A pre-Hogmanay trend that has emerged over the past few years has been to brand the previous twelve months the ‘year of women’s sport’. It began in 2012, when the London Olympics saw Jessica Ennis, Katherine Grainger and Nicola Adams labelled as the game-changers who would transform the media landscape and finally see women’s sport and female athletes receive the credit they deserve for their exploits.
There have been similar claims in the intervening years including 2017 as it drew to a close and this is, of course, music to my ears. I have long been a champion for increased media coverage of women’s sport and greater recognition of female athletes and I would be delighted to see the stats improve which are still dire; the latest figures show that only 7 percent of media coverage of sport is of women’s sport and less than one percent of sports sponsorship goes into women’s sport.

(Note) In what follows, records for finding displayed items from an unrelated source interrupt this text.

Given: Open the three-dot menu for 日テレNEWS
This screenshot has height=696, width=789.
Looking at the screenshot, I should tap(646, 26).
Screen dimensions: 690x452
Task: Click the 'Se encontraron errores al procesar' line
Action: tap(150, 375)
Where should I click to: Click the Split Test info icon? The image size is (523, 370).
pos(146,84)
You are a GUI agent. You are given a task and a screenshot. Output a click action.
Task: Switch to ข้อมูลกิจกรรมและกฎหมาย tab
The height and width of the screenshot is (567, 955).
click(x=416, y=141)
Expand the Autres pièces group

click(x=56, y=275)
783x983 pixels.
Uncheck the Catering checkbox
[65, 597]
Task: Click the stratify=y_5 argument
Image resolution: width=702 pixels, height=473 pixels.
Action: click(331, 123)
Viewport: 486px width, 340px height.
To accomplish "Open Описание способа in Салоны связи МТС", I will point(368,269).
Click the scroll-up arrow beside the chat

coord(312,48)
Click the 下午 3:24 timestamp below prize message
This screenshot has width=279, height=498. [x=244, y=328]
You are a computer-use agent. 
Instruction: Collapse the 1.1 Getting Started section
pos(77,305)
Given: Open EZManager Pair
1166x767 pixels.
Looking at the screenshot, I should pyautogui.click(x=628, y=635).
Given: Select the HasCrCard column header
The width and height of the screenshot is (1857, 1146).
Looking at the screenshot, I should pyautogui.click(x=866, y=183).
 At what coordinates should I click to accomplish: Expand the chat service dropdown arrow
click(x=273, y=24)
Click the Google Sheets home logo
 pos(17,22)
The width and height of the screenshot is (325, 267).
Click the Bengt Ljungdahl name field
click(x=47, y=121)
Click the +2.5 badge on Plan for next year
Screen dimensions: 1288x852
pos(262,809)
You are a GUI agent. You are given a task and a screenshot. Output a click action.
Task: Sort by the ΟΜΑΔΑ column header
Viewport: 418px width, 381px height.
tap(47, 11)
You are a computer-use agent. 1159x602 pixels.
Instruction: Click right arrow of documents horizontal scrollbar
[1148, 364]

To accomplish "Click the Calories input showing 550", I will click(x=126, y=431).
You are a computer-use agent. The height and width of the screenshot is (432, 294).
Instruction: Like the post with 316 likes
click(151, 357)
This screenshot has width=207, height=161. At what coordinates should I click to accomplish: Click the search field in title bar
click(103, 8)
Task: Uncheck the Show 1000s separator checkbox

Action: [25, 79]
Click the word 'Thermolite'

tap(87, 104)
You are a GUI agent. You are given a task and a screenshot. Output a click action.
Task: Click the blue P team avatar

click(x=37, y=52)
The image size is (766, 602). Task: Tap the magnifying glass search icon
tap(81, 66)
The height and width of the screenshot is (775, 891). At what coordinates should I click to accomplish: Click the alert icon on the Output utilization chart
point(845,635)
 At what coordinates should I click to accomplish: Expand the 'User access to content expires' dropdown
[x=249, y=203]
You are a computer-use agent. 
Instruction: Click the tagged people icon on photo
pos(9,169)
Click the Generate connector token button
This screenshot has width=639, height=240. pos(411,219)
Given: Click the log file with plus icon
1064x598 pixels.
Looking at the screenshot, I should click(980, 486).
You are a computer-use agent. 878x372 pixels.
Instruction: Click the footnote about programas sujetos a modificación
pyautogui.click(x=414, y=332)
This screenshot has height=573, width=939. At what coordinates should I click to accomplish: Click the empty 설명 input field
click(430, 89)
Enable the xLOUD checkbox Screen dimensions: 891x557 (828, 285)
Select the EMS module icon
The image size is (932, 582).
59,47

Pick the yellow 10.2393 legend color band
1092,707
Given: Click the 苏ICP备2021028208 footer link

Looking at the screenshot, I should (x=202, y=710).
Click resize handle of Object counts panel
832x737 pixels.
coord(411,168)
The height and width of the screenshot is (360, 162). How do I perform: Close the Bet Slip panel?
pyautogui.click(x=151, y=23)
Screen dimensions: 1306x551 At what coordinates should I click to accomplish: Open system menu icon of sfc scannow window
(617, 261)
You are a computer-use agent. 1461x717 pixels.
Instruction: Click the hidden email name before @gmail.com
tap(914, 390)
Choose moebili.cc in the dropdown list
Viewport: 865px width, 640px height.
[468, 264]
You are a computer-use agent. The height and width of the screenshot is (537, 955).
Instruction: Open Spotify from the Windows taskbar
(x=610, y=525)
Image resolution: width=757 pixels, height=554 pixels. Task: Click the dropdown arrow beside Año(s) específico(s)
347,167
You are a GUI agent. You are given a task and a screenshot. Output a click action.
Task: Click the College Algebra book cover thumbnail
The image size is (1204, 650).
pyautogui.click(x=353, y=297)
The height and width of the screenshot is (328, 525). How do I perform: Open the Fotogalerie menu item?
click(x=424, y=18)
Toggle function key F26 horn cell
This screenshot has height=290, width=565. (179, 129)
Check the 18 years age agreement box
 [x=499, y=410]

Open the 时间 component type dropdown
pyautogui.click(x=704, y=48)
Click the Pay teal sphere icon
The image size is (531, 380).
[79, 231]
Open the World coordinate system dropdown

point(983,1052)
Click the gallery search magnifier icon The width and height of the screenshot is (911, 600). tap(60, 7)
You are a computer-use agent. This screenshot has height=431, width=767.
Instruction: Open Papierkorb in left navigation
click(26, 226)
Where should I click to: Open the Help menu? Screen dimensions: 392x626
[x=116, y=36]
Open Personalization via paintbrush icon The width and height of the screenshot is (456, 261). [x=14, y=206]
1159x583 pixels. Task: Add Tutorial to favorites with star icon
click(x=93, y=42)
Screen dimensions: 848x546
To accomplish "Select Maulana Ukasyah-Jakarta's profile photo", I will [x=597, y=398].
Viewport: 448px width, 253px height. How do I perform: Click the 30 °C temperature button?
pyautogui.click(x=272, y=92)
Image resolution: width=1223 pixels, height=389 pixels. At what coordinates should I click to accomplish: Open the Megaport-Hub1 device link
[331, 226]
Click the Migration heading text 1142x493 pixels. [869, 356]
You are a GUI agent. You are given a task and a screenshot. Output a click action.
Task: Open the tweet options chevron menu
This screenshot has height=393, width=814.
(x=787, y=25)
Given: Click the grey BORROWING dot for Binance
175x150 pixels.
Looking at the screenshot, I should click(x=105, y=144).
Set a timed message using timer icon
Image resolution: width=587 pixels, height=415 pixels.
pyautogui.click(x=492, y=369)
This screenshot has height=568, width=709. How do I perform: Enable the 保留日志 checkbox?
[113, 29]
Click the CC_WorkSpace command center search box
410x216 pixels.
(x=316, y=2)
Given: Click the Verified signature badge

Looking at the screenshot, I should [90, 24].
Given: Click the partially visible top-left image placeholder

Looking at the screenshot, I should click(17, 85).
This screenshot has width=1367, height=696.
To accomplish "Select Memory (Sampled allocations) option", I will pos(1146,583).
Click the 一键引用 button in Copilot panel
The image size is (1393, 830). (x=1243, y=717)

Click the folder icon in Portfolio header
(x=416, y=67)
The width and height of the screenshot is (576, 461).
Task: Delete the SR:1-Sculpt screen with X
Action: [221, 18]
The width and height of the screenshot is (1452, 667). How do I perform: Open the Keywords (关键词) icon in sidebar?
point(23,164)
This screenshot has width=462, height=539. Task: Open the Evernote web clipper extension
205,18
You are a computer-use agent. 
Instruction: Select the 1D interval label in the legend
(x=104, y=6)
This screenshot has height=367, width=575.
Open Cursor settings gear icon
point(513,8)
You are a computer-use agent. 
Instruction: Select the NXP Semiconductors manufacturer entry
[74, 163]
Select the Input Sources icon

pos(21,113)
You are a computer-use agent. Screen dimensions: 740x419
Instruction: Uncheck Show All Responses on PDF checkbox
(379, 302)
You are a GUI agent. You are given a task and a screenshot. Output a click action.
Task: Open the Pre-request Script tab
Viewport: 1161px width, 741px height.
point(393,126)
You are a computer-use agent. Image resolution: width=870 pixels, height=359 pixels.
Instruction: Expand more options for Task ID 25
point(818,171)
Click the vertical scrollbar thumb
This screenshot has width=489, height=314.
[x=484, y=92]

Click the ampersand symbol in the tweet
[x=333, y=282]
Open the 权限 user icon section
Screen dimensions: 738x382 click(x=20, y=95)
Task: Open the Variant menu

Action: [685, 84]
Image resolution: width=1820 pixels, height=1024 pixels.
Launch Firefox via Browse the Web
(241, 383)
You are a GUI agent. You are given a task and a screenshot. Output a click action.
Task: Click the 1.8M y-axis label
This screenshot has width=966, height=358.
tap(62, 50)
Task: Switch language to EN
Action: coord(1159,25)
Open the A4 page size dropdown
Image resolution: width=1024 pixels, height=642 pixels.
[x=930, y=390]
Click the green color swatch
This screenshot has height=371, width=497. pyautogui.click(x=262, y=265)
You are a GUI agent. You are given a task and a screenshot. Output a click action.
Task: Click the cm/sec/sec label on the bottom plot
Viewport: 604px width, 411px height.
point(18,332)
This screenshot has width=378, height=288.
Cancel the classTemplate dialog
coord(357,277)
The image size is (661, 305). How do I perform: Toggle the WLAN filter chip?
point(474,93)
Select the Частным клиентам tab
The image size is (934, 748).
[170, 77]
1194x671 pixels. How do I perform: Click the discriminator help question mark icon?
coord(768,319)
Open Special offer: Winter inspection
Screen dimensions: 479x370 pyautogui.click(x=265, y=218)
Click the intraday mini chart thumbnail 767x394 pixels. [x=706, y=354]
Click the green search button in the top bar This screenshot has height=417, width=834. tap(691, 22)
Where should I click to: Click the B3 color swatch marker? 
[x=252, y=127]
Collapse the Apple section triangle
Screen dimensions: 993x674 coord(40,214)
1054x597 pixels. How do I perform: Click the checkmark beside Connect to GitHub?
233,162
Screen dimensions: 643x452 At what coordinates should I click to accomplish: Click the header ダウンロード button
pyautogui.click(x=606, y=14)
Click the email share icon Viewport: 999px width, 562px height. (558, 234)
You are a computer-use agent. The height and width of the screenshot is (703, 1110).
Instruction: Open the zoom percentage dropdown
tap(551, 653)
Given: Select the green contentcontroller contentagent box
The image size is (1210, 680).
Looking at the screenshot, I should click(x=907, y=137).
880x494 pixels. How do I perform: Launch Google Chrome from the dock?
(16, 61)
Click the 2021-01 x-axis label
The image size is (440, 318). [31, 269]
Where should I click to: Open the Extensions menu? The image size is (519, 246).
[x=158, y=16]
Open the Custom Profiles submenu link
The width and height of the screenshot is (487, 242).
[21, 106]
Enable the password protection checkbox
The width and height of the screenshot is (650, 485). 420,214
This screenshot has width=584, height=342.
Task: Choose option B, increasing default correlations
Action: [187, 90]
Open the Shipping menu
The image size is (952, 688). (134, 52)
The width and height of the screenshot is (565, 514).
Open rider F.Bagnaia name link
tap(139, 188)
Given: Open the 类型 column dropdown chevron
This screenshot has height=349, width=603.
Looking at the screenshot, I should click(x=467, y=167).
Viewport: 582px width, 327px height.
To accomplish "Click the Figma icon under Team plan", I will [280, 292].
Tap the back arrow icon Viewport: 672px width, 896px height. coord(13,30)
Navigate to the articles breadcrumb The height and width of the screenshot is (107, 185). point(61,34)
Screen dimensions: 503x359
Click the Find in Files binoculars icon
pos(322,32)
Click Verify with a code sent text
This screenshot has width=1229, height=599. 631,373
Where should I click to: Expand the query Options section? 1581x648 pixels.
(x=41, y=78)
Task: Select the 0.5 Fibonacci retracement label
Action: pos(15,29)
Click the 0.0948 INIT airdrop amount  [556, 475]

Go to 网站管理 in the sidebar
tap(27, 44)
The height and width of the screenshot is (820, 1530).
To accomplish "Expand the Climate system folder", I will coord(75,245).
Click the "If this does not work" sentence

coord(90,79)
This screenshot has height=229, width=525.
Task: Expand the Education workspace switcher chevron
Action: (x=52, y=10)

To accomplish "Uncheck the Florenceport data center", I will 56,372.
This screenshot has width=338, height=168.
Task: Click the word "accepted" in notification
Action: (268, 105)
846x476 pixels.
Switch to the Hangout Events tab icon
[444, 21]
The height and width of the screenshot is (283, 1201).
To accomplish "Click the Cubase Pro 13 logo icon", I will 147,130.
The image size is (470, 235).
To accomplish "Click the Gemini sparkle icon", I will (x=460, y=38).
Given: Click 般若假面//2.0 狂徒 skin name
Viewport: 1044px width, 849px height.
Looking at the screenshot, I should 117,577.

There are few who would dispute that these figures are unacceptably low but what concerns me is the assumption that one good year of sport from female athletes will suddenly change everything. Instead, we need to aim for slow but steady improvements year on year. Attitudes will not change overnight but there are encouraging signs and small but not insignificant improvements are happening.
Yet the disparity remains huge, something that was highlighted by the voting at BBC Sports Personality of the Year a few weeks ago. Of the twelve nominees, four were female yet the sportswomen filled the bottom four positions. The women’s lack of votes says far more about their low profile than it does about their sporting achievements.
While it may sound somewhat pessimistic to suggest that change will be gradual, it is actually the best way for it to happen. The problem with one stand-out year in terms of women’s sport, as happened in 2012, is that covering female athletes becomes more like a fad than any kind of permanent change in mentality.
2017 continued the gradual closing of the gap between men’s and women’s sport in Scotland – the women’s national football team reaching its first-ever major championships was a huge step forward, Laura Muir was arguably the highest-profile Scottish athlete outside of the usual suspects of football, rugby and Andy Murray and Sammi Kinghorn was crowned 'Sportsperson of the Year'.
2018 gives me more cause for optimism. The Commonwealth Games promises much in terms of raising the profile of women’s sport once again. Hannah Miley has the potential to make history by becoming the first Scot to win gold in the same event at three consecutive Commonwealth Games, while the athletics team includes Scotland’s most decorated track and field athlete ever, Eilidh Doyle. And there is a raft of further potential medal-winning females including Katie Archibald, Grace Reid, the McIntosh sisters and the women’s hockey team.
Before the Commonwealth Games kick off, the Winter Olympics will see Elise Christie attempt to win her maiden Olympic medal following her 2014 nightmare when she was disqualified from all three of her events – and I predict she will come home with more than one piece of silverware – while Eve Muirhead and her rink will be aiming to improve on their curling bronze that they won in 2014.
The women’s national football team continues to improve at an excitingly fast rate and with the ever-impressive Shelley Kerr at the helm, it seems unfathomable that their progress over the next twelve months will not be expedited even further.
UWS Sirens netball team have learnt from the experience of their maiden season and with Glasgow 2018 coming to these shores, there will be further interest in sports that often struggle to wrestle the limelight from the ever-dominant men’s football.
So while progress in terms of raising the profile of and the investment in women’s sport, at times, appears to be negligible, we should not be discouraged. If change happens too fast, it is likely it won’t stick. Instead, we should be heartened by the incremental improvements that are undoubtedly happening. 2018 will be another good year for women’s sport – and while it won’t solve all the problems, it will take us another baby step forward.